Mrs. Johnson produced and directed the Ebony Fashion Fair, which brought name designers as well as many emerging black designers to audiences in cities across the U.S. and Canada. The shows put on an estimated 4,000 performances since its launch in 1961, raising some $55 million for charities.
The shows ended last year because of the financial crisis. Mrs. Johnson was to be honored at New York’s Metropolitan Museum of Art later this month. According to the company’s web site, Mrs. Johnson was born in Selma, Alabama, the daughter of a doctor and an educator. Her maternal grandmother was founder president of Selma University. Her surviving daughter, Linda Johnson Rice is chairman and CEO of Johnson Publishing.

Kenya Ousts Muslim Cleric
Kenya has decided to deport a Jamaican-born Muslim cleric who may have played a role in encouraging the Underwear Bomber to carry out his attack on a Northwest Airlines flight to Detroit on Christmas Day. Abdullah el-Faisal was deported from Britain in 2007 after he was convicted on charges of racial hatred and urging his followers to kill Christians, Hindus, Jews and Americans.

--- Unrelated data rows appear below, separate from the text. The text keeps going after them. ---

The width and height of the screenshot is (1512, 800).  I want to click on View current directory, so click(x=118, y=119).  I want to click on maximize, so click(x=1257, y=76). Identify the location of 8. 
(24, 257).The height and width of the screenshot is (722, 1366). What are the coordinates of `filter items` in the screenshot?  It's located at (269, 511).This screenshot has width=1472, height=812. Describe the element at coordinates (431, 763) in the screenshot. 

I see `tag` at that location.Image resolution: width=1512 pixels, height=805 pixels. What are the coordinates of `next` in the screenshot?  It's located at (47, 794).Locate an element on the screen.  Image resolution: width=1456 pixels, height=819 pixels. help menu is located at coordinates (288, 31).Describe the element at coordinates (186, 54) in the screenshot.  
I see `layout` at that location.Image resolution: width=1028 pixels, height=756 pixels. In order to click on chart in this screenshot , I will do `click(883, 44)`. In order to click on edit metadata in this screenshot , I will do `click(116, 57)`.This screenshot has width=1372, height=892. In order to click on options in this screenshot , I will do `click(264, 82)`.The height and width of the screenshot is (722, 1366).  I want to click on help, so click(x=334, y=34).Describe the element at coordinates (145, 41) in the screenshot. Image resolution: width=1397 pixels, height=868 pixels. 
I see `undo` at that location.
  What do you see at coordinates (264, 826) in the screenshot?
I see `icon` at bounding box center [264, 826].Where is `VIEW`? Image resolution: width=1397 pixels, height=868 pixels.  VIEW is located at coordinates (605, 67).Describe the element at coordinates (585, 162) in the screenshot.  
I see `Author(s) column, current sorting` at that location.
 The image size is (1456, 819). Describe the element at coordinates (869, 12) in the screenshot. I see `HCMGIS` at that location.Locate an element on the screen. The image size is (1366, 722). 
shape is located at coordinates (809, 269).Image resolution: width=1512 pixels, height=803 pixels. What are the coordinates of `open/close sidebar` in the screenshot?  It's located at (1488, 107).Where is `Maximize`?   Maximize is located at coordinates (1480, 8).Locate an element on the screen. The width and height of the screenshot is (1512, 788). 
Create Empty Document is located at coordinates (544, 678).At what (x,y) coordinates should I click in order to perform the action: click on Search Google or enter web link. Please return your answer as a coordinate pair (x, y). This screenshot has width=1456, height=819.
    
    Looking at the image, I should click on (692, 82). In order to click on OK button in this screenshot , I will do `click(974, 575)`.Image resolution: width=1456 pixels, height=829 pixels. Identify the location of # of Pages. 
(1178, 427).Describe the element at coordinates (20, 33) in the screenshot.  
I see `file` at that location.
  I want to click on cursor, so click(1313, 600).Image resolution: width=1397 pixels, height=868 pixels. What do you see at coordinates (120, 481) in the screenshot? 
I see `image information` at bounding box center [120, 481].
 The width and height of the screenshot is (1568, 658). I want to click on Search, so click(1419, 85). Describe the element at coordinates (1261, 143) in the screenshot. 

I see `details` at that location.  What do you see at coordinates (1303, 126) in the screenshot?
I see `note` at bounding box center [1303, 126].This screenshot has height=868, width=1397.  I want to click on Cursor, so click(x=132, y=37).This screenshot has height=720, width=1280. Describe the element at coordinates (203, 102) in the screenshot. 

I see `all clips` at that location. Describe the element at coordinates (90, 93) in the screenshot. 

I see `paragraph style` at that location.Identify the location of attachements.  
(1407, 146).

Faisal was arrested in Mombasa while on a preaching tour of Kenya, according to Reuters. Kenyan authorities feared his speeches would encourage radicalism according to the New York Times.
Kenya has been a target of Al Quaeda attacks, including the bombing of the U.S. embassy in Nairobi in 1998. Faisal moved to Britain in the early 1990s and was imam of a mosque in Brixton, a heavily-immigrant section of London. Richard Reid, who was arrested while trying to blow up another U.S. airliner with explosives hidden in his shoes in 2001, and Zacarias Moussaoui, who was convicted in the 9/11 plot, were both reported to have frequented the mosque while Faisal was preacher there. Umar Farouk Abdulmullatab, who was arrested after the Dec. 25 attempt, had written in an online posting that he had listened to Faisal’s preaching, according to U.S. authorities.

France’s Elite Universities Resist Quotas
France’s élite universities are resisting a plan to bring in more students from disadvantaged backgrounds. Some university officials say that the government of President Nicolas Sarkozy is pressuring them to choose as much as 30 percent of entering students from applicants eligible for scholarships.
France strictly forbids using race or ethnicity in government policy – or even counting people on those criteria. The needs-based approach would open the doors to poorer students of institutions like the École Polytechnique, and the Ecole Nationale d’Administration, which produce most of the country’s elites. Presumably, selecting among applicants on an economic basis would bring in more blacks, Arabs and immigrants. Government officials deny that they have set a rigid quota and that the frequently-cited 30 percent is a goal.
Educators say that providing better preparation for the difficult admission tests would achieve the same goals without lowering quality. They cite some pilot efforts using this strategy that have worked. The issue has come up in the midst of a divisive national debate about the meaning of French identity and anecdotal evidence from media investigations that employment discrimination in France is rampant. A survey of 1,500 Frenchmen commissioned last month by SOS Racisme, an advocacy group for minorities, reported that 80 percent of respondents think discrimination is widespread in France.